All that is wanted is the exact text of each line from the one with "At what coordinates should I click to accomplish: Open" to the close of the listing, ends included.

- - - - -

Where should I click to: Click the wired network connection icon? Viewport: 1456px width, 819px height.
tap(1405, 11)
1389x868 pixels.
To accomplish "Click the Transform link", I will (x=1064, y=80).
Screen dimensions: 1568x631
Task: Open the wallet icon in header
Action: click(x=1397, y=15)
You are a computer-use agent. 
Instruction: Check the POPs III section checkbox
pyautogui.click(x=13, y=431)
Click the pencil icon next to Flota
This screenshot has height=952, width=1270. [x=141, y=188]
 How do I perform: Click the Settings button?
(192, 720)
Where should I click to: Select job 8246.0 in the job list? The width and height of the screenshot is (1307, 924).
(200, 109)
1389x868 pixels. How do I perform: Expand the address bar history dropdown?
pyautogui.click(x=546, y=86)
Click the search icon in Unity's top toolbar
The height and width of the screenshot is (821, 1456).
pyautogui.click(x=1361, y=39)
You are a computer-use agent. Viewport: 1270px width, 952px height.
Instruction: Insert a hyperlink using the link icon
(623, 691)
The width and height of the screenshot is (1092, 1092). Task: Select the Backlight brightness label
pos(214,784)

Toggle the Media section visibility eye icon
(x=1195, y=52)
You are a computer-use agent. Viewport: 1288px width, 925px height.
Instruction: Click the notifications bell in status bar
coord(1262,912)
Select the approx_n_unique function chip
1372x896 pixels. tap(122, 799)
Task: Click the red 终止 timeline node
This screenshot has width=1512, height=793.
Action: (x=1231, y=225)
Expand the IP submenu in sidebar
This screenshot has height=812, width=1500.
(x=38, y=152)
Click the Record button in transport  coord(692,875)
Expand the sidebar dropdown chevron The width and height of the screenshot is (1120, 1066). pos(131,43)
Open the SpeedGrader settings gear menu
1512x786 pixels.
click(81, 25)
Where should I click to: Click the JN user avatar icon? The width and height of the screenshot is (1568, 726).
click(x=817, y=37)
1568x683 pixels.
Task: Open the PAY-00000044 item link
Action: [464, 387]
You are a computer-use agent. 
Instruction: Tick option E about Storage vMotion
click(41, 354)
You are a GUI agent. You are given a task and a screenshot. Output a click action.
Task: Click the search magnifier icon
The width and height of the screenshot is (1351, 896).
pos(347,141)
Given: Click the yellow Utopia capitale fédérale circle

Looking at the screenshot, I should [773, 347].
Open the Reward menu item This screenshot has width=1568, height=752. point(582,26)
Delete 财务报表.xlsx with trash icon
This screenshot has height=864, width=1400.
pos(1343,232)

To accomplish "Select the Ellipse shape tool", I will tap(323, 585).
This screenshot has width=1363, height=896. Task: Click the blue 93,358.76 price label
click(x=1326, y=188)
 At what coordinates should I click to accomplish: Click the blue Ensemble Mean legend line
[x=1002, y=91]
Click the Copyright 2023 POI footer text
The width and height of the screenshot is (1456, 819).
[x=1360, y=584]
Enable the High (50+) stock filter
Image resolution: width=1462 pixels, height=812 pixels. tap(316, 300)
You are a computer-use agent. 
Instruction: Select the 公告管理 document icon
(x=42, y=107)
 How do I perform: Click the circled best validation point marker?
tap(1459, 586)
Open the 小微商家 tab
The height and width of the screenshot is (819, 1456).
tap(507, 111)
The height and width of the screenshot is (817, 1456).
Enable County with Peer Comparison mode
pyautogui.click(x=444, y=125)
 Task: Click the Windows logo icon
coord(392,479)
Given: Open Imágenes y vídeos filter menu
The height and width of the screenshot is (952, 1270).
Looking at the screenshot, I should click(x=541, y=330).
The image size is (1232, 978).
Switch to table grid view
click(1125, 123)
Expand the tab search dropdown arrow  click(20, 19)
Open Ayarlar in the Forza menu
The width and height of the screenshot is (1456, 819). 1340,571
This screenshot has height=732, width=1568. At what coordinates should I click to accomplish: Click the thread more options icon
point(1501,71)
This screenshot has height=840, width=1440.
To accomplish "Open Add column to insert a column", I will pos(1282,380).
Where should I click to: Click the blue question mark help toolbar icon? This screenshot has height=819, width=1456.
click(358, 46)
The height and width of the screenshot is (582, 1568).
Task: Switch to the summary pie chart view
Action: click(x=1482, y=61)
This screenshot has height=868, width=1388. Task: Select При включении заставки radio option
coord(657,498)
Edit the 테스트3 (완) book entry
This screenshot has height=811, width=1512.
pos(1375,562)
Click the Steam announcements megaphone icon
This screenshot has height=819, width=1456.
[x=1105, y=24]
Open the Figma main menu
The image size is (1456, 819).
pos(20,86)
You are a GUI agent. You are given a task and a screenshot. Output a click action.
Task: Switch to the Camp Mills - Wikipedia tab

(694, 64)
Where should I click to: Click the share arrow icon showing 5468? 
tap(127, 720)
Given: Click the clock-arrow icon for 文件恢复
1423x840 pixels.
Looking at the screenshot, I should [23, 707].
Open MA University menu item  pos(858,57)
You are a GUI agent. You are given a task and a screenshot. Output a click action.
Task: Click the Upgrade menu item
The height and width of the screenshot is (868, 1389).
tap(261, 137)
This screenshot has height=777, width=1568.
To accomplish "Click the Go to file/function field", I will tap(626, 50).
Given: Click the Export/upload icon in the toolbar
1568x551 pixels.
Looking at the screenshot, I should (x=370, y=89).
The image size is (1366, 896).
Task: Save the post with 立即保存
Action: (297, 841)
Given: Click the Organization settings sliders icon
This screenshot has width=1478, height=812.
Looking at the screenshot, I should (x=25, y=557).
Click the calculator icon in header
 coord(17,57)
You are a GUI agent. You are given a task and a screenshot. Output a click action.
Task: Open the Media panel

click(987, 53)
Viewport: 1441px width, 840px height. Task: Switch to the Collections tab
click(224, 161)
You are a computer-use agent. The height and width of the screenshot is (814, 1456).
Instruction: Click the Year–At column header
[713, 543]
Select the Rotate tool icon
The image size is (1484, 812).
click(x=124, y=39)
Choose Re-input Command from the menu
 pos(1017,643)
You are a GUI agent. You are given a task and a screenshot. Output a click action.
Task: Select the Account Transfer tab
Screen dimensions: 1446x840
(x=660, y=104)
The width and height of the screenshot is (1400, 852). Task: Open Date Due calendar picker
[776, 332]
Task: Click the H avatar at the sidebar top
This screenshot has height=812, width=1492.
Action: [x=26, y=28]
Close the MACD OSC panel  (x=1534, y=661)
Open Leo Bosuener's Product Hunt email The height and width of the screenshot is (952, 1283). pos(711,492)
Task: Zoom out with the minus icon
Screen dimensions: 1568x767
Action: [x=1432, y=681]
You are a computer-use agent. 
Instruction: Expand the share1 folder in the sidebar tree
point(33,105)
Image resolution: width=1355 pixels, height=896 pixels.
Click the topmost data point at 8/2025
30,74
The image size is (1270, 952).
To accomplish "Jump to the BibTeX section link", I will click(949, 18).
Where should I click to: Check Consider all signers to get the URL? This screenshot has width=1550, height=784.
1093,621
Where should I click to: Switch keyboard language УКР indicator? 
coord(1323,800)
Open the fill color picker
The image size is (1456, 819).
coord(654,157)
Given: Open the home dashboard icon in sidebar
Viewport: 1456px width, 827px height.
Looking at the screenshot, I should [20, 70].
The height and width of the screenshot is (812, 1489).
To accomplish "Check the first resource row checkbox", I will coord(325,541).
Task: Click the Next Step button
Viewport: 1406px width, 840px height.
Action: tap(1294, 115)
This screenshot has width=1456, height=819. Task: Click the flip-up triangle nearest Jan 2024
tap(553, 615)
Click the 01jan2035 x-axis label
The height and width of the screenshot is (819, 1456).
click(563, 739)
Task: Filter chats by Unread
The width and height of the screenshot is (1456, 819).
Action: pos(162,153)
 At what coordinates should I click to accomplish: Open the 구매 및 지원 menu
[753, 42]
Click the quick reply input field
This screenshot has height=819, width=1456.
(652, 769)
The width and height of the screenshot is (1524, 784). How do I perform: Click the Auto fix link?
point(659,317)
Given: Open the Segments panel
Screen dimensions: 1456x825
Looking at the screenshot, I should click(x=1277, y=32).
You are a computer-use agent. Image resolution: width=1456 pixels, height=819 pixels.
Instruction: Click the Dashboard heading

- - - - -

#### Solution
 At what coordinates should I click to accomplish: Open the 구매 및 지원 menu
[753, 42]
Click the quick reply input field
This screenshot has height=819, width=1456.
(652, 769)
The width and height of the screenshot is (1524, 784). How do I perform: Click the Auto fix link?
point(659,317)
Given: Open the Segments panel
Screen dimensions: 1456x825
Looking at the screenshot, I should click(x=1277, y=32).
You are a computer-use agent. Image resolution: width=1456 pixels, height=819 pixels.
Instruction: Click the Dashboard heading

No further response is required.